ASSIGNMENT:
Reproduce the records without their pictures, keeping every word as it is.

MATERIAL FOR THE TASK:

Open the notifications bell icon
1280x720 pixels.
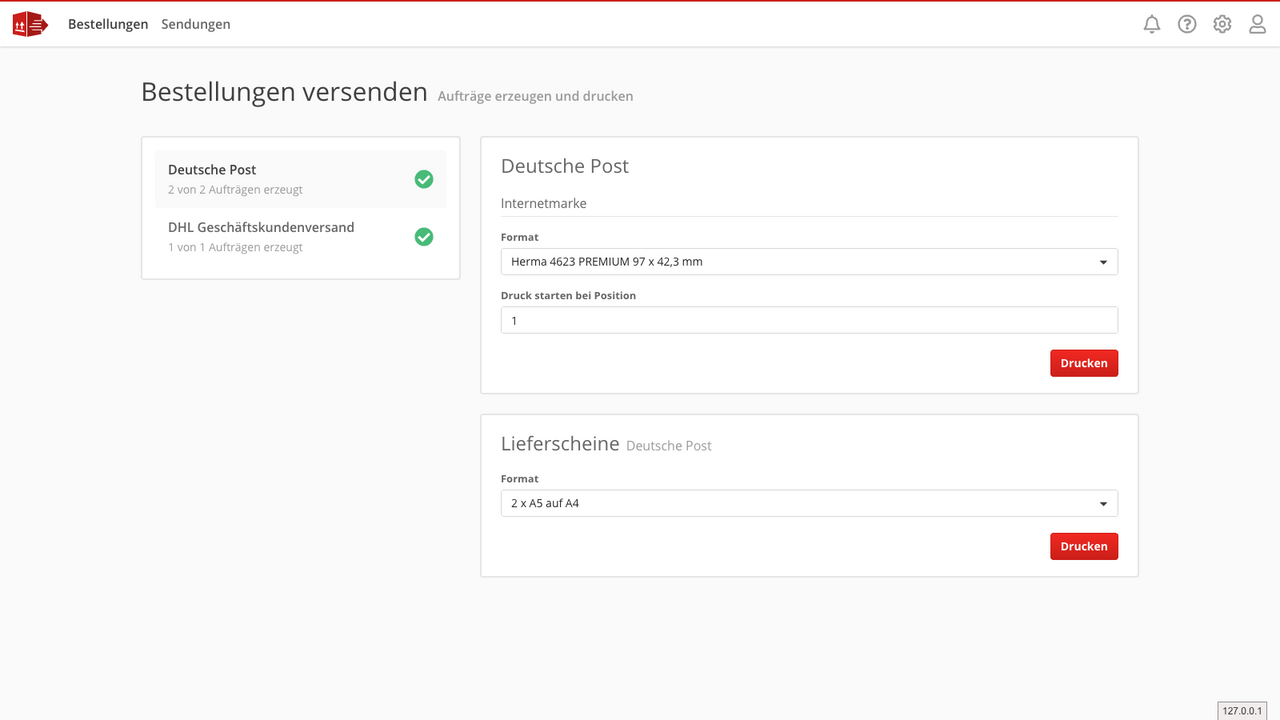coord(1151,23)
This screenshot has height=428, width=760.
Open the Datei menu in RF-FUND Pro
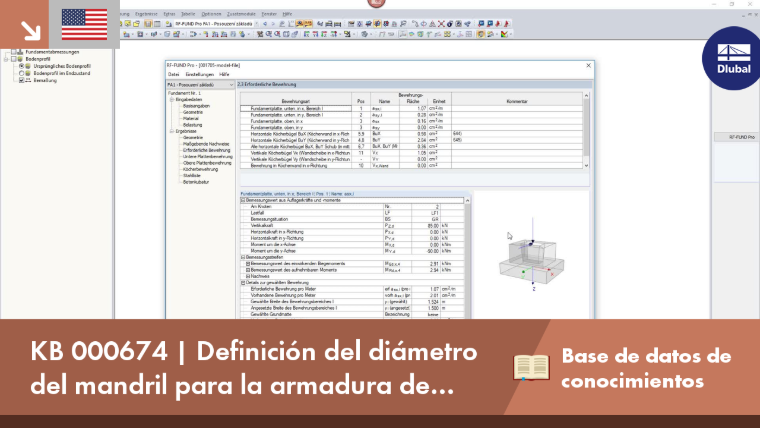(174, 75)
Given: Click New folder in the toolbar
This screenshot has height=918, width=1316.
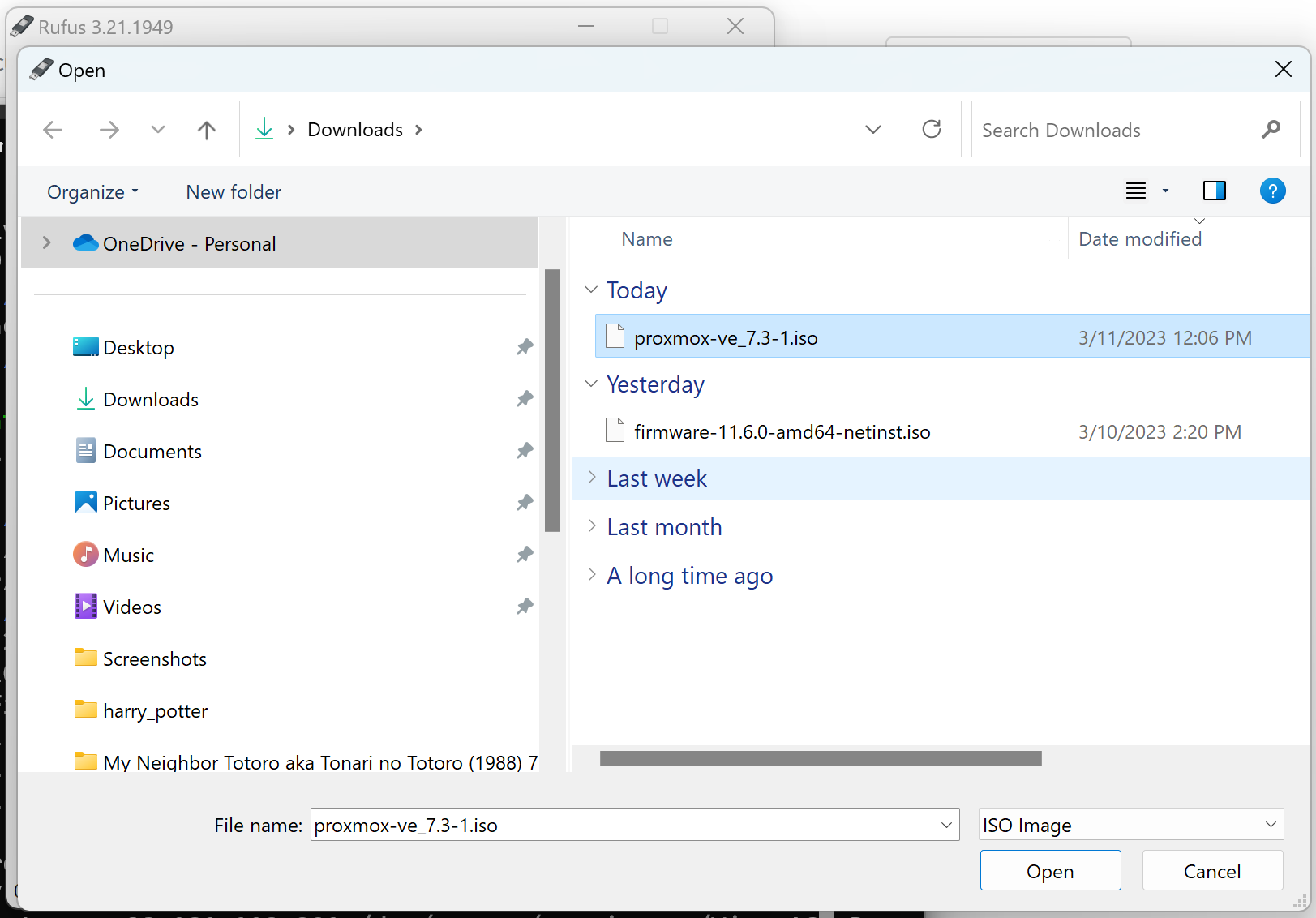Looking at the screenshot, I should point(234,192).
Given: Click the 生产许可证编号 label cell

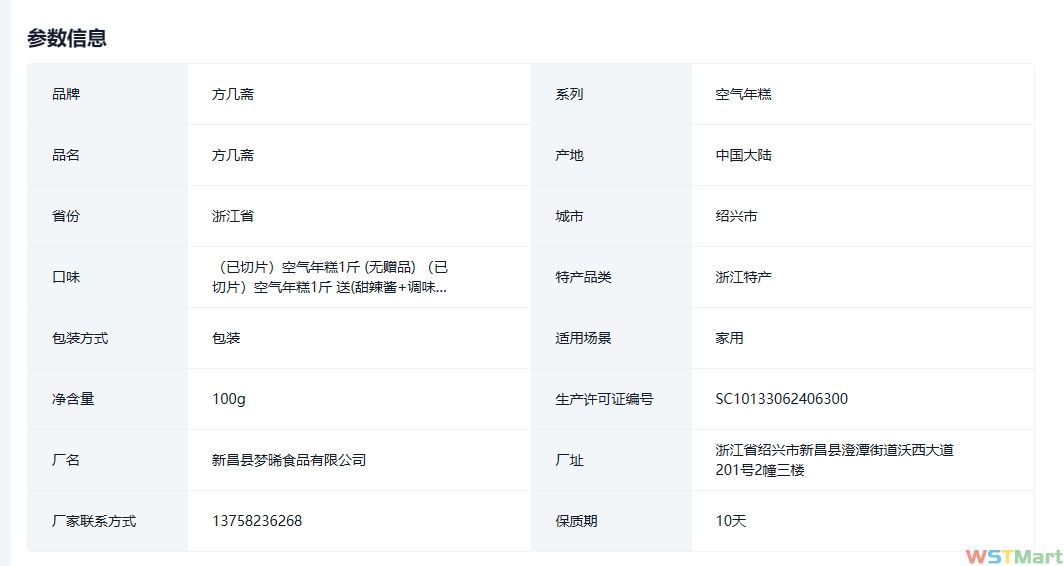Looking at the screenshot, I should pyautogui.click(x=604, y=399).
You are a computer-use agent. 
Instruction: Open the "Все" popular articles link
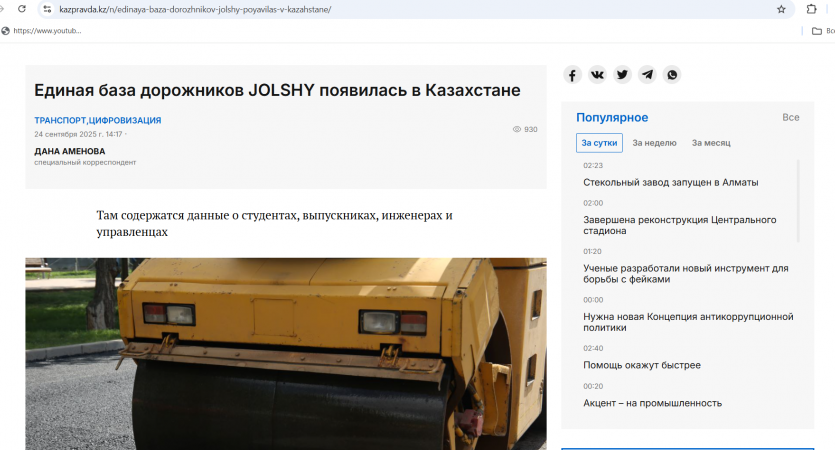tap(790, 118)
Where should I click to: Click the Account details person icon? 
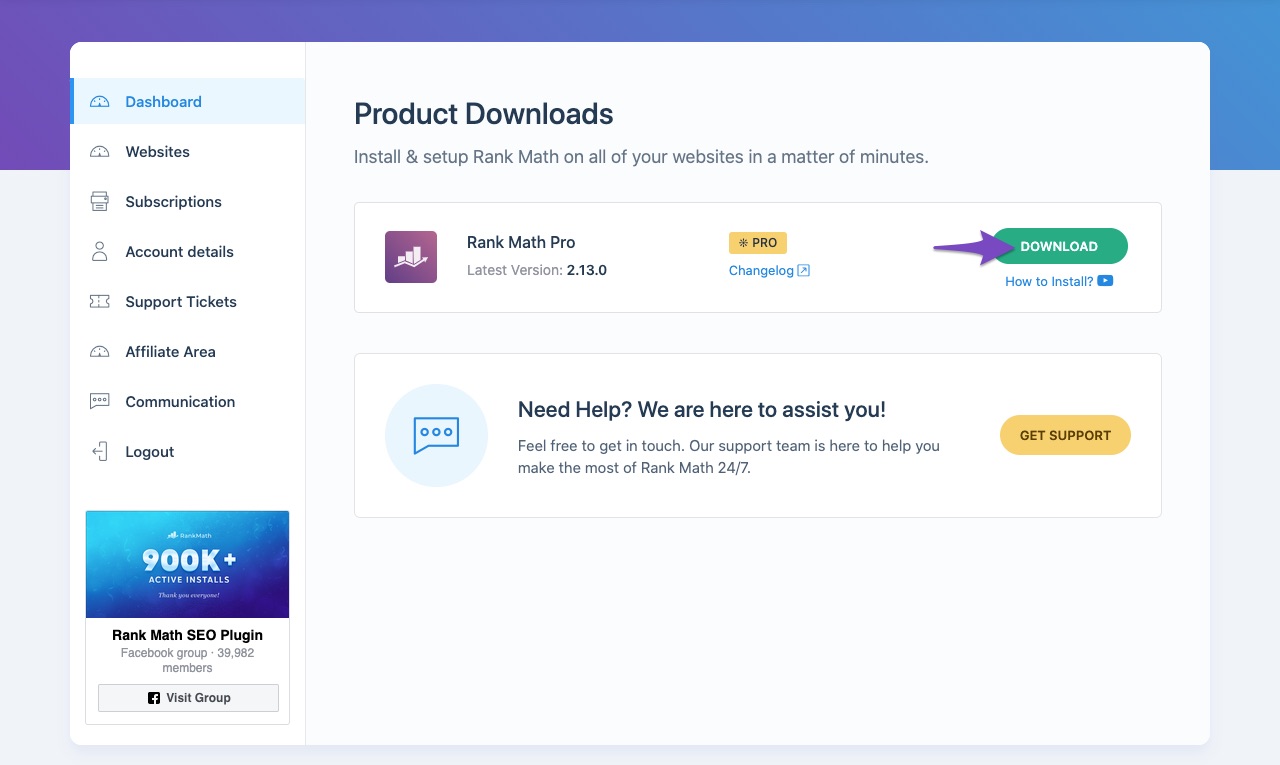[99, 252]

SOLVED PROBLEM:
Open the notifications bell icon
1280x720 pixels.
coord(1151,23)
This screenshot has height=428, width=760.
Open the Datei menu in RF-FUND Pro
(174, 75)
Given: Click New folder in the toolbar
This screenshot has height=918, width=1316.
Looking at the screenshot, I should point(234,192).
Given: Click the 生产许可证编号 label cell

Looking at the screenshot, I should pyautogui.click(x=604, y=399).
You are a computer-use agent. 
Instruction: Open the "Все" popular articles link
tap(790, 118)
Where should I click to: Click the Account details person icon? 
[99, 252]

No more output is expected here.